NBA commissioner Adam Silver said there is no clear path “in the foreseeable future” that would allow sovereign wealth funds to become the controlling owners of an NBA franchise. This is on the heels of the Saudi Sovereign Wealth Fund taking control of professional golf. But Silver’s statement left he and the league some clear wriggle room and doesn’t mean the league won’t accept money from a sovereign fund.

“I don’t want to say what could ever happen, but there’s no contemplation right now,” Silver said during a question and answer session at the Associated Press Sports Editors convention. “I mean, it’s very important to us, putting aside sovereign wealth funds that individuals are in a position to control our teams, be responsible to the fans, be responsible to their partners and to the players.

“It’s very important to us that there be a person [in charge], and this is independent of sovereign wealth funds. I think that in terms of the connection with the community, the connection with the players and their other partners in the league.”

This statement by Silver was really the only way he could play it. While there is likely concern from him about the presence of the Saudi Sovereign Wealth Fund, there is only so much he can do. He works for the 30 NBA governors. If they want additional streams of income, his job is to make that happen.

The language that the path is currently not clear for the “foreseeable future” means that by definition a path could become clear at some point down the line.

Saudi Money Is Already In The NBA

Last year the Board of Governors voted to let sovereign wealth funds, pensions, and endowments buy minority stakes in league teams, and the league already permits private equity stakes, limiting them to 20% for any one fund and 30% in total per team.

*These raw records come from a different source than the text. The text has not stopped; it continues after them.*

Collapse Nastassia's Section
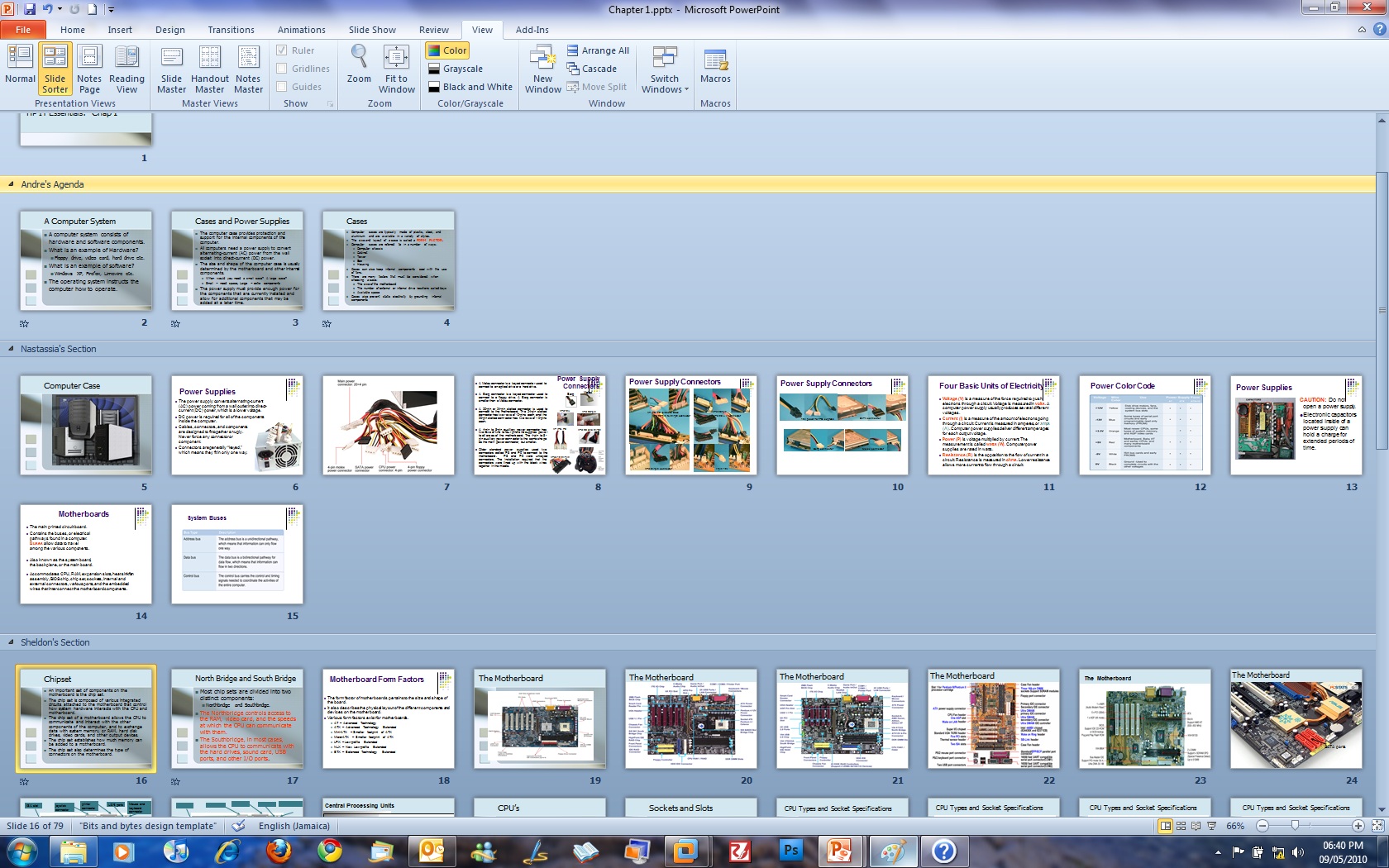1389x868 pixels. tap(12, 349)
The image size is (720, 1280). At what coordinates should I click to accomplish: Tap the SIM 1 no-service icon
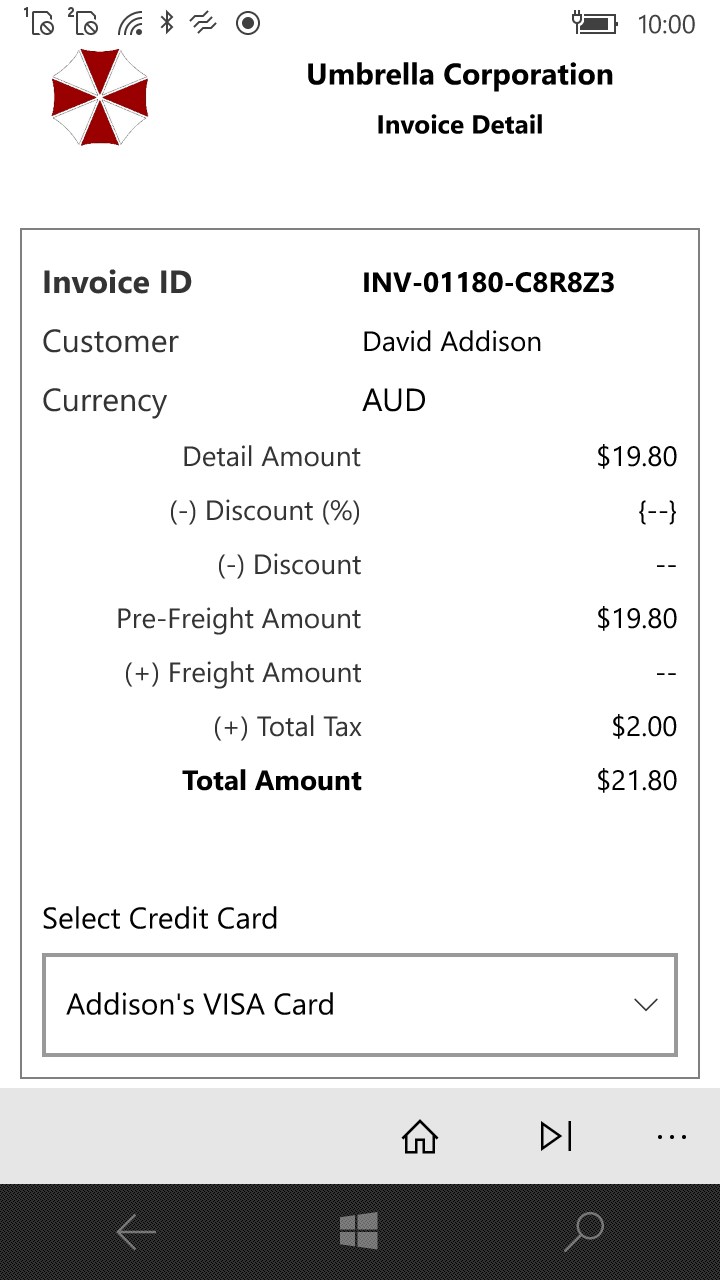coord(40,22)
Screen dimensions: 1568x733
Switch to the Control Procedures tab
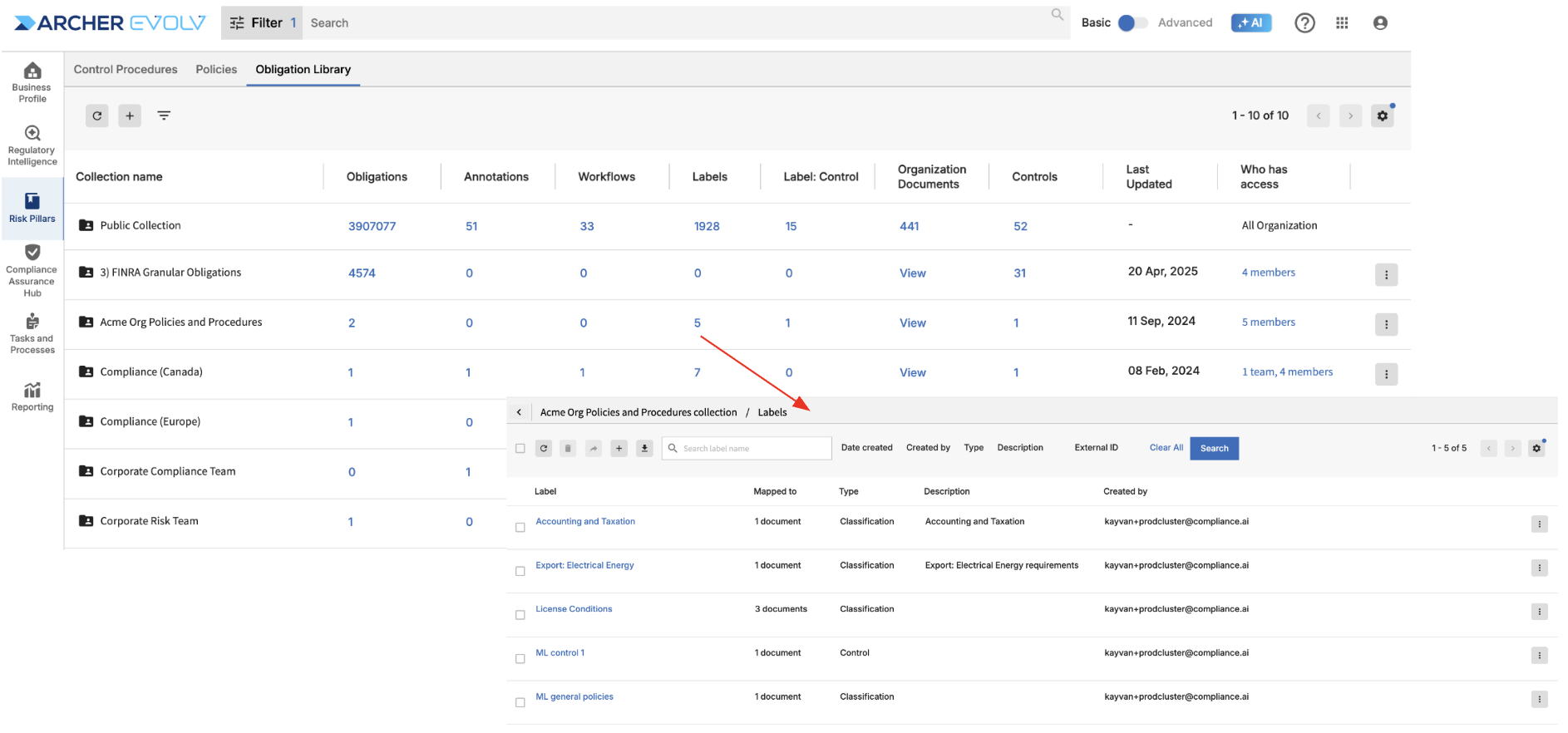126,70
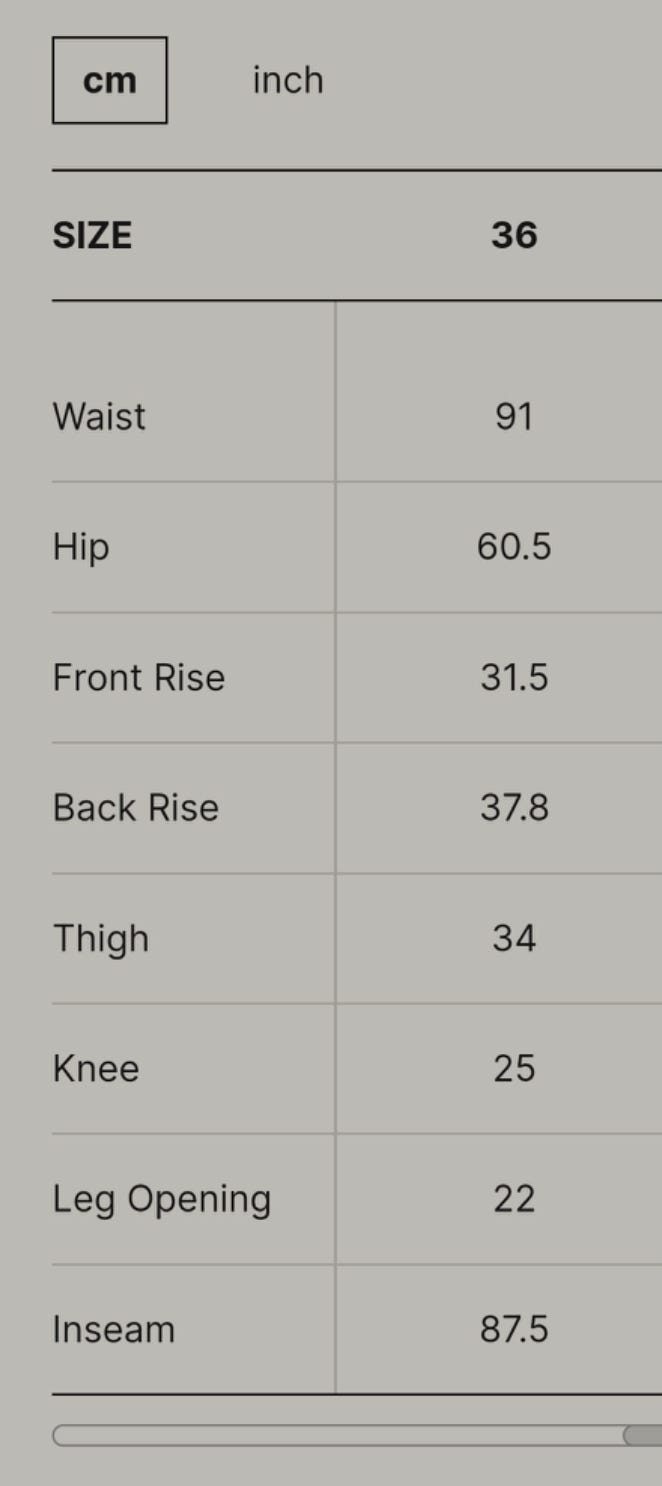
Task: Click the SIZE header label
Action: (92, 236)
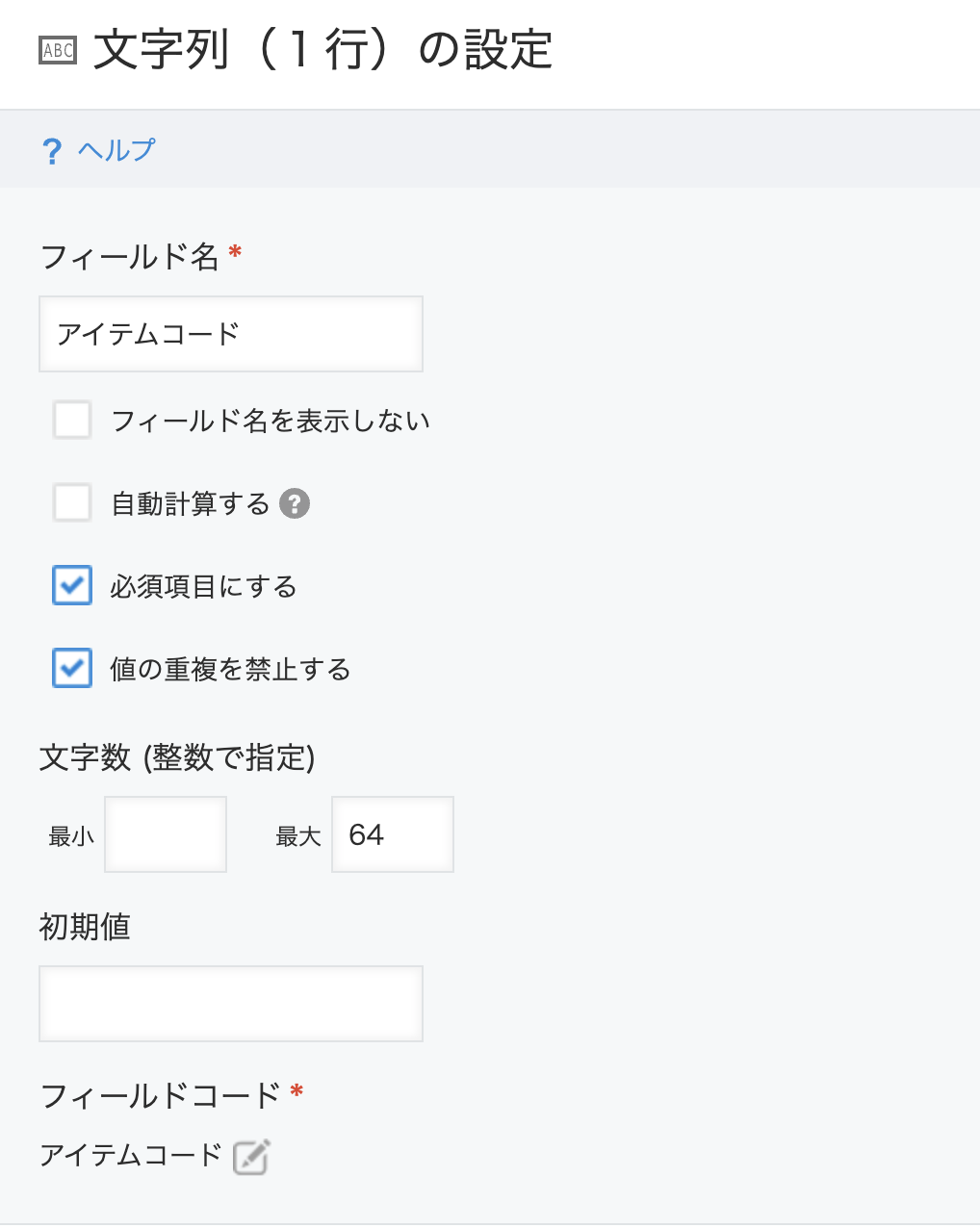Open the ヘルプ link
Screen dimensions: 980x1228
[116, 150]
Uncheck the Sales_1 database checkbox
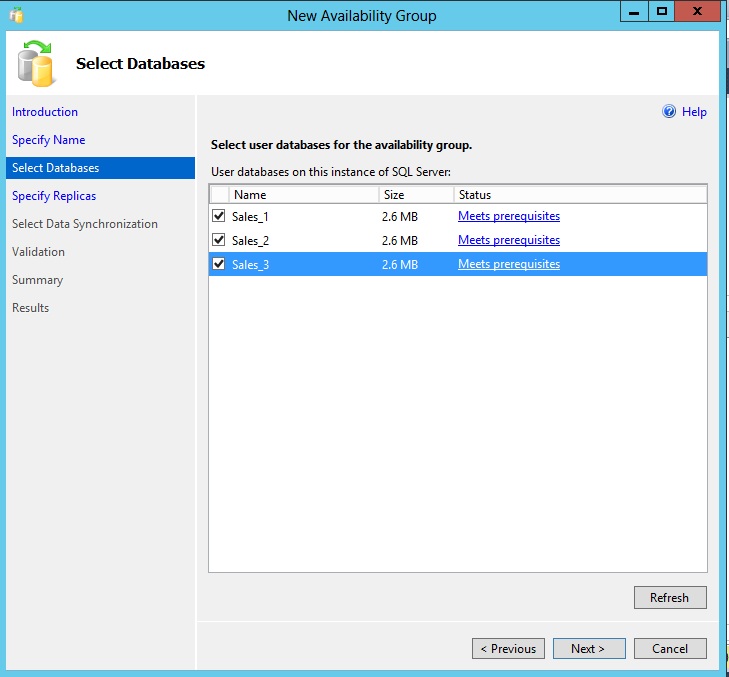The height and width of the screenshot is (677, 729). click(x=219, y=216)
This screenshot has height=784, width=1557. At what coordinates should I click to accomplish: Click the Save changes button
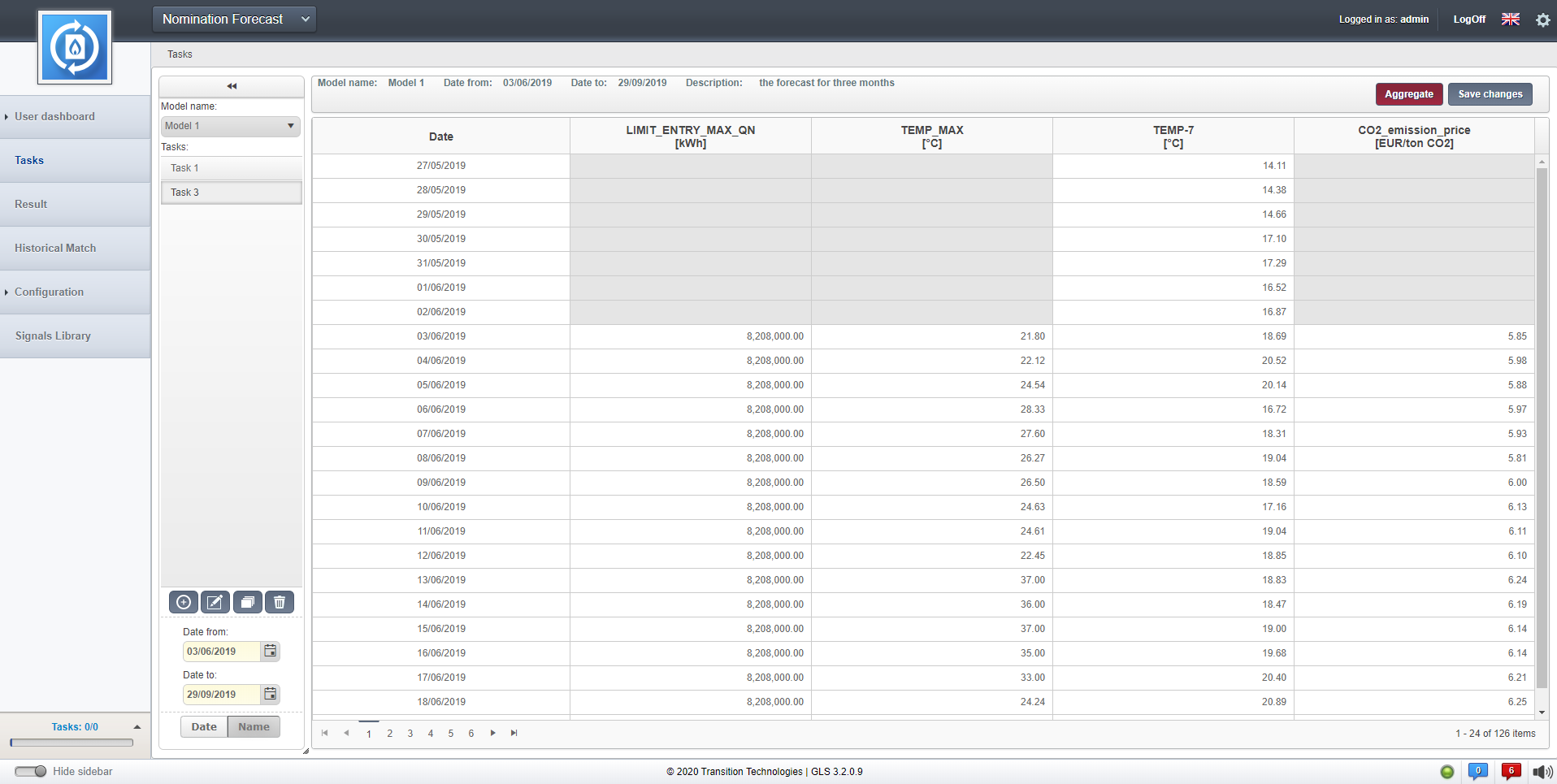pos(1490,94)
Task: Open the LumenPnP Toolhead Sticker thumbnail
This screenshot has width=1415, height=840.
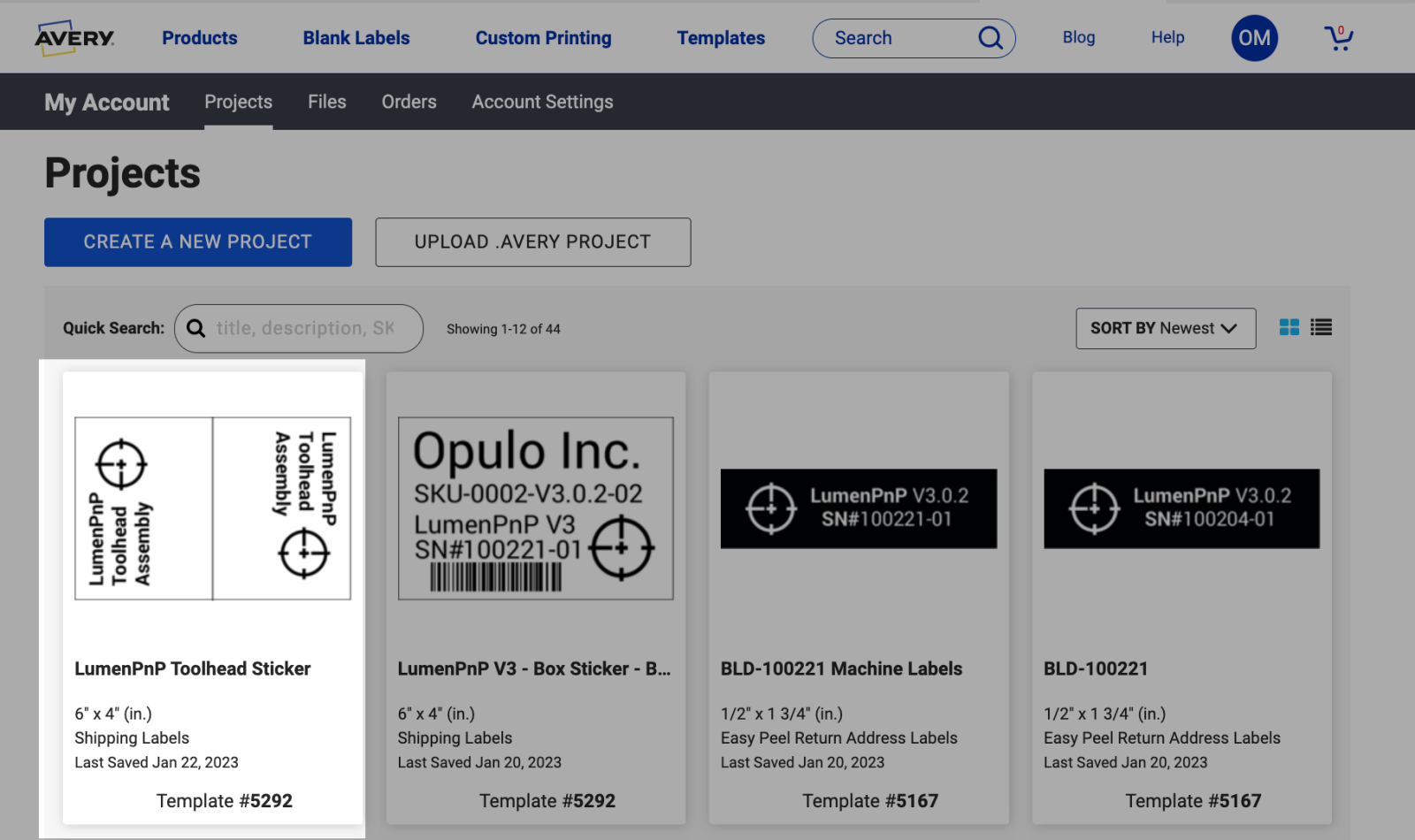Action: pyautogui.click(x=212, y=508)
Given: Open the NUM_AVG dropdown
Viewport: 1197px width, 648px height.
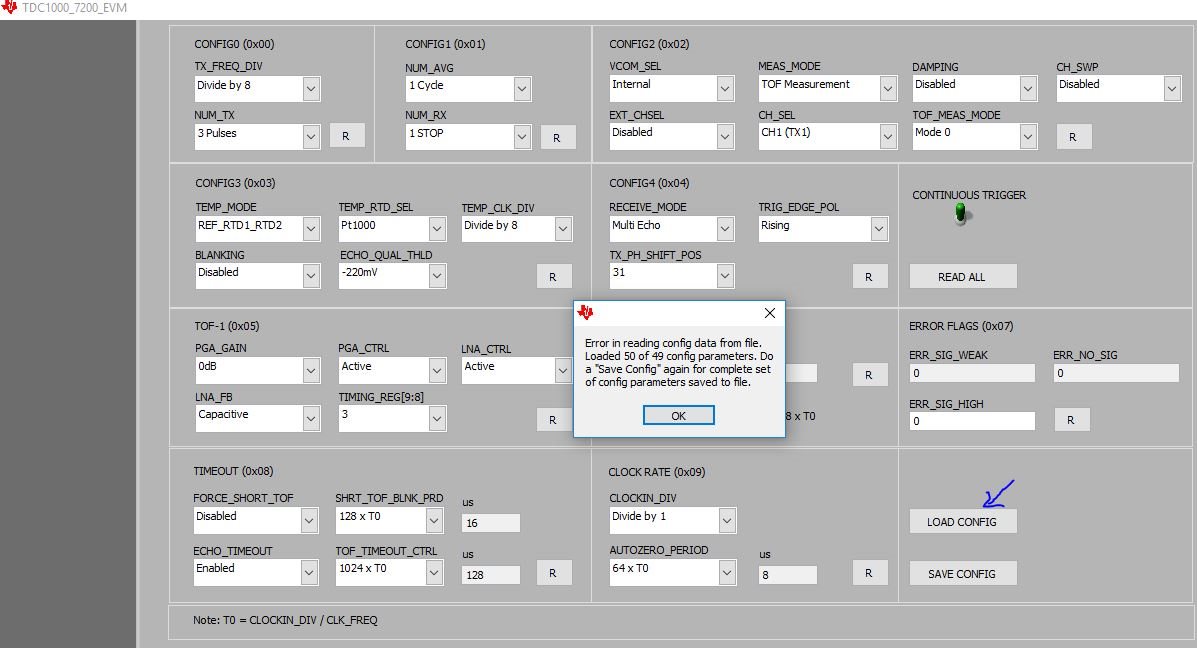Looking at the screenshot, I should coord(522,88).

Now, as to a sovereign wealth fund being the controlling owner, that will seemingly happen in just a matter of time.

Once the NBA signs its new broadcast rights deal in the next year, expansion is the next item on the agenda.

Capitalism Is A Train That Is Never Late And Always On Time

In the worst-kept secret in the league, Las Vegas and Seattle are the two proposed cities for new franchises.

Two years ago, the reported expansion fee was $2.5 billion. A number Silver has said is “too low.”

Let’s assume expansion fees would be $3 billion or even $3.5 billion. The list of people in the world who could afford that and don’t already own major sports properties is small. The NBA is not a fan of consortiums either, as they are generally not liquid enough.

There are very few entities that have that kind of cash on hand.

“I don’t think there’s anything irrational at all. In part, the reason why we’ve opened up investment opportunities to private equity firms, sovereign wealth funds, is because we’re running out of individuals, frankly, who are in a position to write those kinds of checks, and especially when you’re not going to be the control owner of the team,” Silver continued.

What’s to stop a sovereign wealth fund from diverting some of its capital into an offshoot holding company with a puppet figurehead at the helm? That would be an individual with the requisite means to buy an NBA franchise. We all know who would be pulling the strings.

At the end of the day if the people behind a fund with $650 billion in assets want to control an NBA franchise, there is nothing Silver can do to stop it.